Tuesday, 18 April 2017

Whitchurch United v Fawley

A selection of colourful boots lining up at five to three.
It's been a long season, but we're nearly there now. Nearly all over.

What's yours been like? Some of you will be players. You've scored with that incredible volley from thirty yards that you'll never forget in front of only 55 spectators - some of whom would have missed it because they were texting or visiting the loo (but, oh my goodness, you felt like you'd netted a last-minute winner at the Fratton End for just a few seconds there...), or you've made that unbelievable save at the feet of the onrushing forward in the last minute to win all three points for your team. Or you've missed that easy tackle leading to the opposition's equaliser and been teased by your team-mates for days afterwards.

Some of you will be coaches or managers. Your team listened to you about defending against that big lump who was good in the air after you'd traveled a hundred miles on a Wednesday evening to scout your FA Cup opponents. Then they understood your gestures from the dugout when you were pointing frantically at their full-back sneaking up for that corner. They actually listened to you, and sometimes you felt like you'd won a match with your good advice and it was all worthwhile.

Or you'll be a volunteer at your club, putting the nets up and taking them down again afterwards, serving tea and burgers to the regulars, washing the kit, cleaning the dressing rooms, spending hours producing a programme, only for the match to be called off at the last minute. Frustrating, but you'll be back again next week, because you enjoy the camaraderie, the drink in the bar after the game with your fellow volunteers, and it's good to catch up with Joe, who does the same job as you for the club down the road.

_Data_
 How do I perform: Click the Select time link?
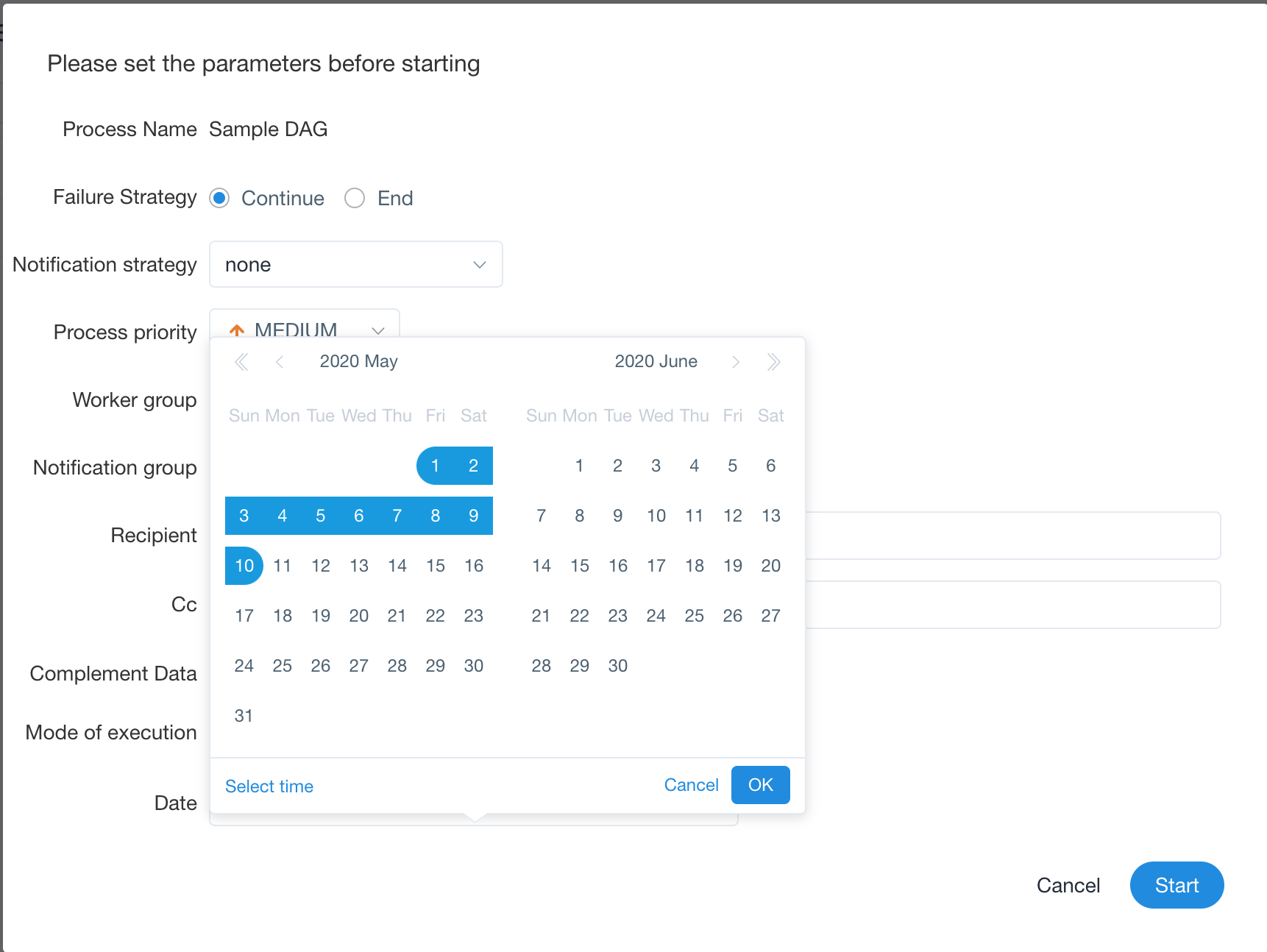click(269, 786)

_Request 1_
In the football post, shorten the paragraph that begins "Some of you will be coaches or managers" into a bulleted list that keeps its main facts.
_Request 2_
Say whether each statement agrees with the football post. Answer yes or no, and quote the words from the post that decide it.
(a) The volley described was struck from thirty yards.
(b) The coach traveled to scout opponents on a Saturday morning.
(c) The volunteer's programme is sometimes wasted because the match is called off.
_Request 3_
Write the next part of the football post, picking up after its final paragraph.

_Final result 1_
- Coaches or managers may have traveled a hundred miles on a Wednesday evening to scout their FA Cup opponents.
- Their team followed their advice on defending against a big player who was good in the air.
- The players understood their frantic gestures from the dugout about the opposing full-back sneaking up for a corner.
- Sometimes the coaches felt their advice had won a match and made it all worthwhile.

_Final result 2_
(a) Yes: "that incredible volley from thirty yards"
(b) No: "traveled a hundred miles on a Wednesday evening"
(c) Yes: "only for the match to be called off at the last minute"

_Final result 3_
Whitchurch United's stand. If you look very carefully, you can just about see the spire of the "white church" that gives its name to the village.
Whitchurch United FC (0) 1 v 3 (2) Fawley AFC
Saturday 15th April 2017
Sydenhams Wessex League Premier Division
Attendance: 60-ish
Admission: £6
Programme: £1
Colours: Red and white stripes / red / red v Sky blue / dark blue / dark blue
National Grid reference: SU4647

Maj Syob? Wassat then? Ah, Jam Boys!
You may not be directly involved with a club, but you pay your money and watch the same team home and away every week anyway. You have the limited edition scarf that they sold behind the bar. You wear the club pin badge proudly on your lapel. At home, you drink coffee out of the club mug as you contemplate yet another defeat. But it won't take much to turn it around. Next season, keep the decent players, get rid of the dead wood, bring in that 20 goal a season striker and your team will be there or thereabouts.

Or perhaps you groundhop? You'll either be at a different ground every week, visiting each place once and once only, never returning again, collecting programmes, taking a few photos, meeting up with your fellow hobbyists to chat about the relative quality of chips at each ground in the Southern League. You visit places you'd never visit otherwise, and boy, do you have some tales to tell!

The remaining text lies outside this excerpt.